All good? Great, shall we chat?
It is true that I’ve been absent from the blog for a bit now. As with other absenses in the past, I make no excuses other than to say that “I’ve been busy doing other stuff.”
That statement in itself makes me sad, and a bit happy all at the same time. Don’t look at me like that. Okay, I’ll explain.
It makes me sad because I enjoy the time I spend writing, blog posts, poetry, and stories of varying lengths. It is time to think, reflect, and recharge my introvert batteries.
Also, I’ve said so many times in my life, “that if you want to do something, you’ll make time for it,” and I still believe that is true. That statement makes me wonder just how bad I want to write, since I’ve made little to no time for it lately. So, sad.

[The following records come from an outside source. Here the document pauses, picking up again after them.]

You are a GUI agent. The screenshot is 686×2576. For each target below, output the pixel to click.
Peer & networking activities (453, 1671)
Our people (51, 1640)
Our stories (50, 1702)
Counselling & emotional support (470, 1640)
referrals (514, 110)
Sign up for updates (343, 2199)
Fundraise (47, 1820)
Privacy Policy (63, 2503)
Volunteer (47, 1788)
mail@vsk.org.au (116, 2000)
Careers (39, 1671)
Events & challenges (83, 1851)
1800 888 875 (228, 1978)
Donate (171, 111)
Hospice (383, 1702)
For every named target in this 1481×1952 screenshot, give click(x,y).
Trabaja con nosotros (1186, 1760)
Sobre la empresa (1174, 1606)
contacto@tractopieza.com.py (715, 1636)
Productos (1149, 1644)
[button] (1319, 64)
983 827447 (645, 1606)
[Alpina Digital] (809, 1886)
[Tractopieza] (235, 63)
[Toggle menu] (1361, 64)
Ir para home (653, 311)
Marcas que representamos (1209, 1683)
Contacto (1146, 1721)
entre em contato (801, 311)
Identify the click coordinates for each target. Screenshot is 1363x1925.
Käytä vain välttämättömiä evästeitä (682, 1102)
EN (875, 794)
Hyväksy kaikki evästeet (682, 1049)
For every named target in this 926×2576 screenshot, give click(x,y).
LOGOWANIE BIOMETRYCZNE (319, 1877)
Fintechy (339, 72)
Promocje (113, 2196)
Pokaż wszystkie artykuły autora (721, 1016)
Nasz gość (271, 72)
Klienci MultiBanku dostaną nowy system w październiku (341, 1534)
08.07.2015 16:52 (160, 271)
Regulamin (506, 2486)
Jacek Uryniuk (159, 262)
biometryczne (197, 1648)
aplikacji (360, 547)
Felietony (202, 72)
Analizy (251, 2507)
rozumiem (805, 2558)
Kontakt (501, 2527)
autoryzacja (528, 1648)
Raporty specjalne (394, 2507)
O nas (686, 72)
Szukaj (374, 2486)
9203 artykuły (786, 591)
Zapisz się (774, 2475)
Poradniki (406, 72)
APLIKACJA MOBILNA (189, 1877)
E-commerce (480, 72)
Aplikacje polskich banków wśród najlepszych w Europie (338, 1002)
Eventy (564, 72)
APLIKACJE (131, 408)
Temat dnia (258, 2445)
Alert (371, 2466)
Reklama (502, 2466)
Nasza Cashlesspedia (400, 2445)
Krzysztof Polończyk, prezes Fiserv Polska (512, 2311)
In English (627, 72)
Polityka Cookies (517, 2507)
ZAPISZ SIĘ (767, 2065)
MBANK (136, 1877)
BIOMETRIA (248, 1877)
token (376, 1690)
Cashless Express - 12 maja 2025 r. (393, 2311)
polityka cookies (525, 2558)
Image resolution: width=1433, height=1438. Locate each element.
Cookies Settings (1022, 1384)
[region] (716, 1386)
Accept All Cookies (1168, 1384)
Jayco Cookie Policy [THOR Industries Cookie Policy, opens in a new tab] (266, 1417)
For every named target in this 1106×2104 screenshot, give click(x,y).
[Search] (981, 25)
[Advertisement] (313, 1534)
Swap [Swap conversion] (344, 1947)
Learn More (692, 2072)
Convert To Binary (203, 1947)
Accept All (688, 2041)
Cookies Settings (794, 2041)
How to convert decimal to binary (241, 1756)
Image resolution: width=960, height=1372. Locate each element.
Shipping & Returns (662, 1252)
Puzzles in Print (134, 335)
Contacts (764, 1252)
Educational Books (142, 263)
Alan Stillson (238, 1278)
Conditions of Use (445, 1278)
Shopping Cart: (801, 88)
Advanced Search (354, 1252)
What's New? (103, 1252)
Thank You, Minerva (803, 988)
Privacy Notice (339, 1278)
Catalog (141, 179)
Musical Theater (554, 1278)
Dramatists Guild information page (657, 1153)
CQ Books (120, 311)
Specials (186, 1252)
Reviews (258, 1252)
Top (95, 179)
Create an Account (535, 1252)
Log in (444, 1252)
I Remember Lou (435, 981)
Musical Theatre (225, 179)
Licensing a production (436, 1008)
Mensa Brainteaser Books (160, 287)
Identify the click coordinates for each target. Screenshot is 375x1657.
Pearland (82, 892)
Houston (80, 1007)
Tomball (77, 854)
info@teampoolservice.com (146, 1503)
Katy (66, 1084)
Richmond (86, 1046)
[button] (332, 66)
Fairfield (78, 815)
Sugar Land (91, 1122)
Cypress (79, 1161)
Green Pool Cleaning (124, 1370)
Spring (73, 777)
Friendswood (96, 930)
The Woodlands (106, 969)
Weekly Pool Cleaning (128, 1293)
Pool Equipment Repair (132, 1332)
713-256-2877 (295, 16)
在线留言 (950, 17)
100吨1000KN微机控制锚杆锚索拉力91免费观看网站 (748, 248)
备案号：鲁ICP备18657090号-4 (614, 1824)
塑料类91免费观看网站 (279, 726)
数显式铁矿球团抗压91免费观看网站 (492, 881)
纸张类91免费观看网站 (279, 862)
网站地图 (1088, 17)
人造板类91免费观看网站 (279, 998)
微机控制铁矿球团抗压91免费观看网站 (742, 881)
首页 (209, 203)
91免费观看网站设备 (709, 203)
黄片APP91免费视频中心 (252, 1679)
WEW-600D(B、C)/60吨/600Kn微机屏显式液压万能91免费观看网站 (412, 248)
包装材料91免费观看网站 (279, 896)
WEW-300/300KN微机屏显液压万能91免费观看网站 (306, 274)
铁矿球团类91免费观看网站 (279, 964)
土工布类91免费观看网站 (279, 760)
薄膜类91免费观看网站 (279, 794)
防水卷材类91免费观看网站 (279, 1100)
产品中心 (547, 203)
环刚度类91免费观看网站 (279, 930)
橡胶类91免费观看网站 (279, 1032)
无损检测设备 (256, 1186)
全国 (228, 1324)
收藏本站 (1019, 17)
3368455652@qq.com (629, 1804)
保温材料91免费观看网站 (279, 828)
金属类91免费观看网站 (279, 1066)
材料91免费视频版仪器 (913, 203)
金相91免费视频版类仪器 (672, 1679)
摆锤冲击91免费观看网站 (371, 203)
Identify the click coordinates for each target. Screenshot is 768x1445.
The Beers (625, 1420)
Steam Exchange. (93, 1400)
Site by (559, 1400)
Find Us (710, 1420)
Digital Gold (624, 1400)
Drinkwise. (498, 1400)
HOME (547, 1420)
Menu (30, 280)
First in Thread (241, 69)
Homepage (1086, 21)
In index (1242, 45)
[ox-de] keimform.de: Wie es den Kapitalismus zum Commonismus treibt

On the other hand, I’ve been plenty happy as of late. I’ve been traveling a good bit, running a lot, and racing more than I ever have before. My daughter and I are closing in on our first Trifecta (Spartan Race reference) of the year and that’s pretty awesome.
My daughter and I run and train together a lot and that leaves me worn out most nights. As a result, I find myself sleeping instead of writing most nights. Other nights I plop onto the couch and watch the idiot box with the family. I know that that is not the best use of my time, but oh well. I’m tired and even though we’re just watching tv, we’re in the same room, hanging out together, and that’s cool.
I suppose that after talking it all through, that I’m still not sure how to make everything that I want to do fit into the mere 24 hours that we are all besssed with each day.
Perhaps the path I walk now is the right one. Live life to the fullest everyday, and if some things get lost along the way, that is the price we pay.
But perhaps a new path will reveal itself and I’ll be able to walk along it into endless happiness.
More likely than either of those though, there lies a path in beween. One that feeds the fit freak racer as well as the creative introverted mind. That would be nice. Now if I could just find that path, I’ll start walking.